There are KJV-only advocates running around asking us to bow to a translation. They want us to translate the KJV into other languages rather than translating from Greek and Hebrew into those languages. This rides the fence of idolatry to put a translation of the Word above the Word itself.
I do think we need to be careful not to take certain translations as authoritative. As nice and popular as some paraphrases are, they are really more like commentaries than objective translations. A paraphrase will undoubtedly reveal the opinion of the person paraphrasing. A translation should utilize formal and dynamic equivalence in a way that ensures clarity of the gospel and optimal accuracy. Perfection is impossible in translation, but if we properly pray and discern as we study God’s word, He won’t fail us.
For myself? I probably find myself in the NASB and ESV more than anything else as of late. But if something in one of those translations doesn’t make sense or isn’t clear, I am happy to jump over to the KJV, NIV or HCSB to gain some clarity or a different perspective. I suppose I will settle into preaching from one specific translation eventually, but I will always compare translations, and once I have a little bit of Greek and Hebrew know-how I will undoubtedly take it deeper.
Most of all though, we can’t let an issue like this divide the church. We can’t sit around and make arguments about whether or not a painting of Adam and Eve should have belly buttons or what color the carpet should be in the sanctuary.

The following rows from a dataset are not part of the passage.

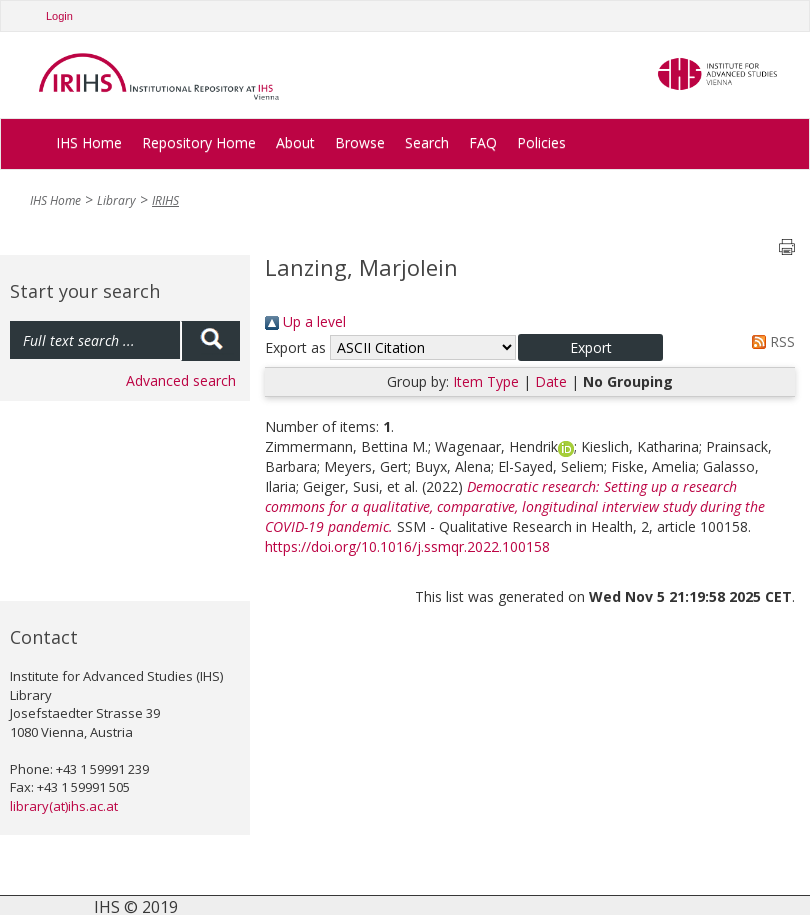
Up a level (305, 321)
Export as (295, 347)
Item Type (486, 381)
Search (427, 142)
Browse (360, 142)
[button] (590, 347)
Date (551, 381)
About (295, 142)
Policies (541, 142)
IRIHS (165, 200)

Mar 3:24-26 (KJV) "And if a kingdom be divided against itself, that kingdom cannot stand. [25] And if a house be divided against itself, that house cannot stand. [26] And if Satan rise up against himself, and be divided, he cannot stand, but hath an end."
In “The Crucible” by Arthur Miller, John Proctor is asked why he has not been attending church. Proctor says that Reverend Parris preached nothing but “Gold candlesticks” until the pewter ones on the altar were replaced. I pray that as followers of Christ we can move past things like this and remain faithful to the body of believers and support our leadership. But more than that I pray that I never “preach gold candlesticks” when the Gospel will suffice for eternity.